Each week the Bega Valley feeds more than $4million dollars through the pokies and now a local financial counsellor is calling for more to be done to prevent people falling prey to problem gambling.
A Merimbula News Weekly analysis of the Independent Liquor and Gaming Authority’s annual report for 2014/2015 shows an increase in turnover from Bega Valley gaming machines of 3.9 per cent.
In the financial year from 2013 to 2014 there were 744 gaming machines in the Bega Valley with a turnover of more than $247million. While there were 12 fewer machines in 2014/2015 the turnover increased by around $9million to more than $256million.
This equates to more than $9000 per person above the age of 15.
While the “turnover” figures refer to the total value of bets made on gaming machines – including bets that are made using credits won during the course of play – the losses are also staggering, equating to roughly $25million or $900 per resident.
These figures use the entire region’s population and no doubt include many people who don’t gamble, or can’t gamble because they’re under 18.
Each day Bega Valley financial counsellor for people experiencing problem gambling Gabrielle Rosengren sees people whose lives have been ruined by gambling, and she fears the problem is only getting worse.
“It’s phenomenal how much people spend, it is actually quite scary and it’s on the increase,” Ms Rosengren said.
“There is no assessment of income or household expenses to gamble and that’s unfortunate because from my observation it’s the people who can least afford it are the people that are gambling the most.”
Ms Rosengren is bombarded with people who are experiencing problem gambling and find themselves in relationship breakdowns, with drug and alcohol addictions, or even homeless because of the addiction.

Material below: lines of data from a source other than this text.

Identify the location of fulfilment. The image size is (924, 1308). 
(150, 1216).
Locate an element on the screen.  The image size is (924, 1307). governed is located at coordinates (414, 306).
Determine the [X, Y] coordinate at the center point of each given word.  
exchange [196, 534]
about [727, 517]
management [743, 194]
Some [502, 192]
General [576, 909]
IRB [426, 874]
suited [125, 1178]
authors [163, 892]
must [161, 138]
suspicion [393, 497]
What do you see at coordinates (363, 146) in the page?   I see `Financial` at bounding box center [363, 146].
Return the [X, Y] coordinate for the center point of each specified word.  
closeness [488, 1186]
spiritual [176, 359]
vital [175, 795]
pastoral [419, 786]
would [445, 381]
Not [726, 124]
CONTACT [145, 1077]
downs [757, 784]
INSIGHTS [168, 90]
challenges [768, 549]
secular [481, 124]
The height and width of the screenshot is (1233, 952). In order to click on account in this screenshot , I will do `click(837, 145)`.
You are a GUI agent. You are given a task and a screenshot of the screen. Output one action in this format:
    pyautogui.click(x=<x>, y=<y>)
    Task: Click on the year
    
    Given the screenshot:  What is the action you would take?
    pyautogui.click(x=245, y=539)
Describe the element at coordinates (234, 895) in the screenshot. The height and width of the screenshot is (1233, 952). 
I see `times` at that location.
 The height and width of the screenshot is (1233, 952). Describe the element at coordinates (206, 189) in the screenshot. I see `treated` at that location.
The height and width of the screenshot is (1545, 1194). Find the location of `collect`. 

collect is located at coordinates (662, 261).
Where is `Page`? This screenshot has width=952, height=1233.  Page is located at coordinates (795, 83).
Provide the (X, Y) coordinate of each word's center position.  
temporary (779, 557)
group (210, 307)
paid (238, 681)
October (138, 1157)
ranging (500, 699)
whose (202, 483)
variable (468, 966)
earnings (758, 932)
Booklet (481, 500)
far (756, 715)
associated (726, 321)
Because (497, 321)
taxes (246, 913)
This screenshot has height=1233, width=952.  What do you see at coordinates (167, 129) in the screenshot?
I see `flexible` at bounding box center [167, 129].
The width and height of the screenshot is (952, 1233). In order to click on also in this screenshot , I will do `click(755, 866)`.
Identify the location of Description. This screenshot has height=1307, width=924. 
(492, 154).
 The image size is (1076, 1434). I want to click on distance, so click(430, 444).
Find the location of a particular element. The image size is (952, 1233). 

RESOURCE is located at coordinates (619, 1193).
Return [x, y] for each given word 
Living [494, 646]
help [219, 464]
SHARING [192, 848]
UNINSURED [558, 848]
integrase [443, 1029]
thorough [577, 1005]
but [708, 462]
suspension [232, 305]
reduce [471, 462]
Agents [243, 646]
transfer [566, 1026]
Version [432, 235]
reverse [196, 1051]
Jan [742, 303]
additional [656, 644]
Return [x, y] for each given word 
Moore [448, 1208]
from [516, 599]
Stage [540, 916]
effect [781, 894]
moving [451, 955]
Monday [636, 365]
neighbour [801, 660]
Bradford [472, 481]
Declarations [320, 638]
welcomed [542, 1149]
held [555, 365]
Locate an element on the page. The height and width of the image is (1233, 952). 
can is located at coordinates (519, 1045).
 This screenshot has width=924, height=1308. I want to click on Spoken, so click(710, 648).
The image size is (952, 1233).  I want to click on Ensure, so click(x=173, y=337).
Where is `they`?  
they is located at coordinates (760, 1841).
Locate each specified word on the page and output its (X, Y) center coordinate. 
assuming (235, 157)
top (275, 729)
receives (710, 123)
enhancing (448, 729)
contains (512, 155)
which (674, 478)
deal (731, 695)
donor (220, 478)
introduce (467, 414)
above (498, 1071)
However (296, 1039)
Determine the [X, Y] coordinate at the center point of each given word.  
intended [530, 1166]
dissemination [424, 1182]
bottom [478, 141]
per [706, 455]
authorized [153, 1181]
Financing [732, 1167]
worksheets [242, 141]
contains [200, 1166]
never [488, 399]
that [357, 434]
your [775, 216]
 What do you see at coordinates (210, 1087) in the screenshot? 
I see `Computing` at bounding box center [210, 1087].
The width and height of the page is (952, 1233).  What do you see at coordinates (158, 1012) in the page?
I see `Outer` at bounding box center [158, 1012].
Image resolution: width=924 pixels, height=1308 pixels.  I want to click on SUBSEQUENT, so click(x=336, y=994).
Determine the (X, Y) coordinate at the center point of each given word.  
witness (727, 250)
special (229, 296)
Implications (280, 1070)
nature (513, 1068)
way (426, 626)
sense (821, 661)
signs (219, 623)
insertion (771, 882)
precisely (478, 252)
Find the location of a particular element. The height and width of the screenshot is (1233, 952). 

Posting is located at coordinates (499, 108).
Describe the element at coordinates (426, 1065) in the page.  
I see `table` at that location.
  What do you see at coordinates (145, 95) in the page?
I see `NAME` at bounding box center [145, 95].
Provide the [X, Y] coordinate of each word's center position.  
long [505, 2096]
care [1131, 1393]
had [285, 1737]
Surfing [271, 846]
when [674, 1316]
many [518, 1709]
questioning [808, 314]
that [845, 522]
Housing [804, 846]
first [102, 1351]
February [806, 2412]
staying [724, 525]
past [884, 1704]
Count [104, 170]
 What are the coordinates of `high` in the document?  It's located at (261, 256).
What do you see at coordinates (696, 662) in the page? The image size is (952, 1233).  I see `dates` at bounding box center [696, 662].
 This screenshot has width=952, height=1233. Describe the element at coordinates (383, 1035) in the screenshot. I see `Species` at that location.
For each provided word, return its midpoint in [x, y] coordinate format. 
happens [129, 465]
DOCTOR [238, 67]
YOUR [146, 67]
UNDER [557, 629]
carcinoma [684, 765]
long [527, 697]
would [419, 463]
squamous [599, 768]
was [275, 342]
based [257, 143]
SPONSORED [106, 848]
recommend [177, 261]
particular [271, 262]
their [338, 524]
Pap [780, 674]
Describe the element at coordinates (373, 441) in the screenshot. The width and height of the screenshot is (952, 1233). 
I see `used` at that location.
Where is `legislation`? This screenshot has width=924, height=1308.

“I’ve met people that initially only spent $10 on Melbourne Cup then a few years down the track they’re homeless, their family is torn apart, there has been domestic violence and they are accessing homeless services – all been brought about by escalation in gambling.”
Ms Rosengren is now lobbying for a government and community response.
“I think there’s not enough education, I don’t think people are aware of the extent of the problem in the area and I think the clubs could do a bit more.”
Ms Rosengren believes all ATMs should be removed from pubs and clubs with pokies, and for machines to have time limits and pre-selected loss limits.